Gather all lines with "computer" from the records.
START TASK INPUT
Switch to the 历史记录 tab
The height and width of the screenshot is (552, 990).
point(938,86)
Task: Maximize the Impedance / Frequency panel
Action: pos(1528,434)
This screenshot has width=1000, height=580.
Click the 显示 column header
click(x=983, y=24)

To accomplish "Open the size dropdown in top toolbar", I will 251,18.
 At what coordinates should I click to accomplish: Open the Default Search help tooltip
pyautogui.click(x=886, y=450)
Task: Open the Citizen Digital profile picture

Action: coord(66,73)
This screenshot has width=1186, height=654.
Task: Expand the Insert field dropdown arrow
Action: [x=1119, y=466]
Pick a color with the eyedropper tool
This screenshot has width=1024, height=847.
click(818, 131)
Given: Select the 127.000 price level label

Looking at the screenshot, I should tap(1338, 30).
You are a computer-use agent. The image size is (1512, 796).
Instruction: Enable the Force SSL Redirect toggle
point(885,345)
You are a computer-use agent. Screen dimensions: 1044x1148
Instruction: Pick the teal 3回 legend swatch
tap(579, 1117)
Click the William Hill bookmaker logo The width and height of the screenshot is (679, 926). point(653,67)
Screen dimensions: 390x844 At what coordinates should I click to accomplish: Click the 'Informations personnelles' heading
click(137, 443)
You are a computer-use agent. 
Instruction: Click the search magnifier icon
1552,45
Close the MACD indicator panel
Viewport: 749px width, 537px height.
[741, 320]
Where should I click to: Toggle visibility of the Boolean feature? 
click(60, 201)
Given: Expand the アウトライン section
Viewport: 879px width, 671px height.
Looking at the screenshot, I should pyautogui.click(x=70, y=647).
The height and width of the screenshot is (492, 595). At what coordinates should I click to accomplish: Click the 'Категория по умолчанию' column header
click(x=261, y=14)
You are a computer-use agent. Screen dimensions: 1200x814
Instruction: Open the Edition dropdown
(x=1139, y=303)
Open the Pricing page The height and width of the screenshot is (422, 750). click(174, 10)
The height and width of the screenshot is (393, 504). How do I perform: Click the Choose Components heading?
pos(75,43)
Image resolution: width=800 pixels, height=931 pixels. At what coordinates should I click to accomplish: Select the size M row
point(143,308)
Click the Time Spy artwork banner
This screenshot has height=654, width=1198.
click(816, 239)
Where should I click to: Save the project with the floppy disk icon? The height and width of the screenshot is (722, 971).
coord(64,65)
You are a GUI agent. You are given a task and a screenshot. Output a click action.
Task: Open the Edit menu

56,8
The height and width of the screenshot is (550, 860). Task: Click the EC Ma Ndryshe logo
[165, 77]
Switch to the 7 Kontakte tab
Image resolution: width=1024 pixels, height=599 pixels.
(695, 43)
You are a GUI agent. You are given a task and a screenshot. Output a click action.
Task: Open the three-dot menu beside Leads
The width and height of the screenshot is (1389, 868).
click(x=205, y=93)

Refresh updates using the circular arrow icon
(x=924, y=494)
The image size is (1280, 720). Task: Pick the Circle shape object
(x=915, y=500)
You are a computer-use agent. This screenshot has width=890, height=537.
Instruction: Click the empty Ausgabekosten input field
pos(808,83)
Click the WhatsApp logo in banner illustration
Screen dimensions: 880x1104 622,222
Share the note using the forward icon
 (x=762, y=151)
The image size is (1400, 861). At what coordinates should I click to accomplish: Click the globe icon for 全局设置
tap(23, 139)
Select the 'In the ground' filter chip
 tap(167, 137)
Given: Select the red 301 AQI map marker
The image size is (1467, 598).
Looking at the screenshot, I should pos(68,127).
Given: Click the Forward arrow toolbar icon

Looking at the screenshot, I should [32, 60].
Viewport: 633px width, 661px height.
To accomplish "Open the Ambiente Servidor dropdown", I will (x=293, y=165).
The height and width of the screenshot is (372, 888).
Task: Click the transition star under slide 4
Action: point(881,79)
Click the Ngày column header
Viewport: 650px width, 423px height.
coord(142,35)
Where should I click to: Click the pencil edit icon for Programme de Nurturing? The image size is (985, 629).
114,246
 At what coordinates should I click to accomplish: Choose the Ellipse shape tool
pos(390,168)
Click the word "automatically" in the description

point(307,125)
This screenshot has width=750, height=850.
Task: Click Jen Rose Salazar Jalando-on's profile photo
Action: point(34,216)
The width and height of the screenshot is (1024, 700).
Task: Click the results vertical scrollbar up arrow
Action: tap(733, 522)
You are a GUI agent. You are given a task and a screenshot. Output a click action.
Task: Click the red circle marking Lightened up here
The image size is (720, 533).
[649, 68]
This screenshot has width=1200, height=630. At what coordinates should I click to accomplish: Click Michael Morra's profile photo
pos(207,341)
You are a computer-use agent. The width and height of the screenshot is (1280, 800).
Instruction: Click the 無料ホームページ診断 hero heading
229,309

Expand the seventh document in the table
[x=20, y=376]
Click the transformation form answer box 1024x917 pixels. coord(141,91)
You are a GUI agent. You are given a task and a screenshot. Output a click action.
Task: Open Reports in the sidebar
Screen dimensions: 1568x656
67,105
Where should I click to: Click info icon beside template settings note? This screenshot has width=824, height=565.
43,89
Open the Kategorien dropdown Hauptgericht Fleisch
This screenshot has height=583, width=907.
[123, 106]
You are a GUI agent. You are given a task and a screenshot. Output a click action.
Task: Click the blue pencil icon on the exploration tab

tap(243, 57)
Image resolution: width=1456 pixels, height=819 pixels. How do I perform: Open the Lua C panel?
END TASK INPUT
OUTPUT BELOW:
You are a computer-use agent. The image size is (1512, 796).
You are a computer-use agent. Screen dimensions: 1044x1148
You are a computer-use agent. 
You are a computer-use agent. Screen dimensions: 1200x814
You are a computer-use agent. This screenshot has width=890, height=537.
You are a computer-use agent. The width and height of the screenshot is (1280, 800).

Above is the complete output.